El Gobierno de España ha propuesto ventajas fiscales a los «buenos» caseros. Es decir, ofrecer una bonificación fiscal del 100% sobre los rendimientos del alquiler, a cambio de que no suban los alquileres al renovar contratos de 2026. La medida busca frenar las subidas de alquiler en áreas declaradas como zonas de mercado residencial tensionado, donde se aplican límites.
Es necesario que el Gobierno de España haga algo para legislar sobre los arrendamientos urbanos. El problema de la vivienda requiere soluciones valientes, desde bajar por ley el precio de los alquileres, prohibir la compra a no residentes y prohibir que haya más pisos turísticos. Hay que legislar para que no se especule, para que ganen siempre los mismos. Estamos hablando de vivienda, un derecho constitucional.
No se puede premiar fiscalmente a los «buenos» caseros por no subir los alquileres, hay que premiar a los inquilinos. Un casero puede ser «bueno» pero no es tonto. Porque el alquiler es su negocio. El negocio del rentismo consiste precisamente en expulsar al inquilino actual para poder alquilar de nuevo a otro con un incremento ostensible.
La bonificación del IRPF no va a frenar esta dinámica, porque subiendo los alquileres de los inmuebles de su propiedad, siempre ganarán más dinero que con las ventajas fiscales que ofrece el Gobierno.
A la subida de los precios de los alquileres se ha sumado que para los caseros es también más rentable dar uso a sus inmuebles para alojamiento turístico. Lo que está provocando la expulsión de vecinos de sus barrios y un aumento de la gentrificación. Y, por lo tanto, el incremento de los alquileres.
La ciudadanía no puede asumir el incremento de los alquileres planteado por la propiedad. Y, la imposibilidad de poder acceder a una vivienda en propiedad, principalmente a los más jóvenes.

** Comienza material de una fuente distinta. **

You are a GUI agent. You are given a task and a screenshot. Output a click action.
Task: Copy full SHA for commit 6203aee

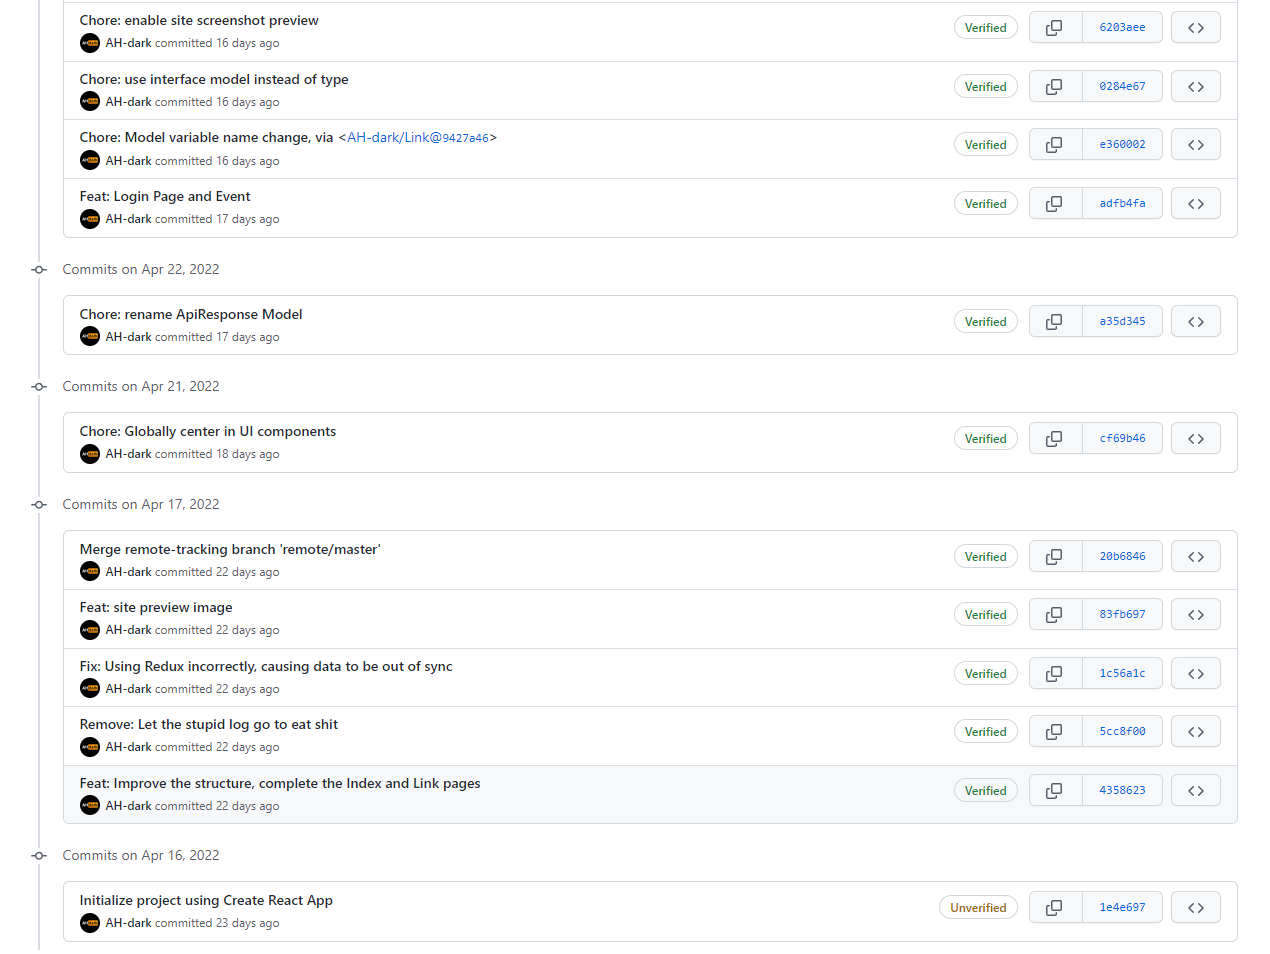[x=1054, y=28]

No cumpliendo esa premisa del derecho constitucional a la vivienda y a un alquiler justo.
Son muchas y muchos los que están hartos de escuchar la frase «España va como un cohete» del presidente Pedro Sánchez, para destacar el fuerte crecimiento económico de España, superior a la media de la eurozona, con cifras récord de empleo y crecimiento del PIB.

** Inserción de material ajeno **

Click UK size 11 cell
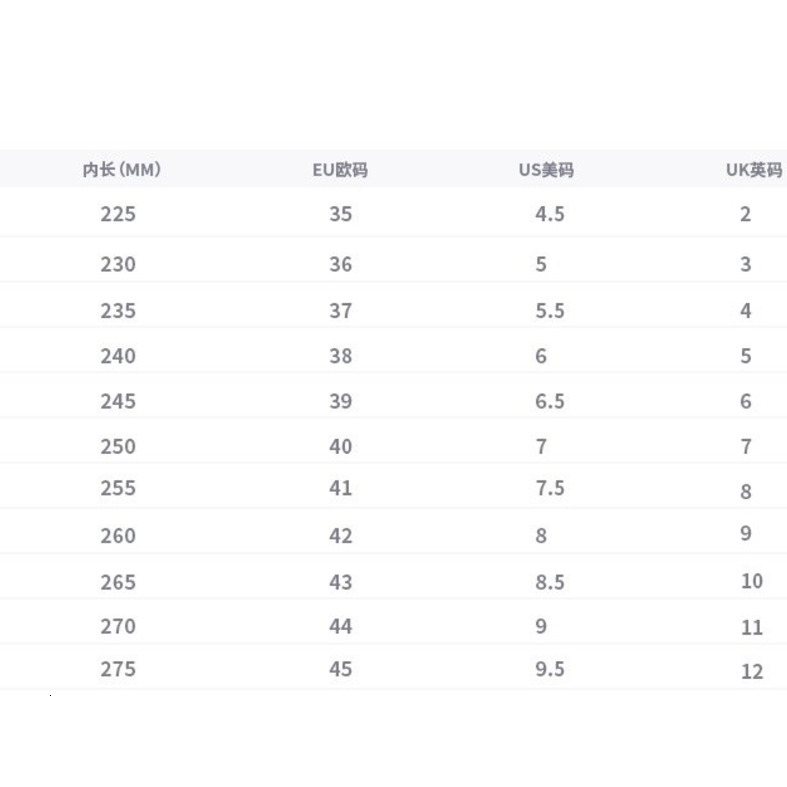 752,628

Mientras tanto en España hay miles de personas jóvenes que les imposible acceder a una vivienda en propiedad o que se quedan desahuciados cuando finalizan sus contratos y no pueden asumir el incremento planteado por el casero. Estás personas no se creen que «España va bien» y son los que confían en la extrema derecha para solucionarlo. Una razón para que esté Gobierno, haga algo para solucionar el problema de la vivienda.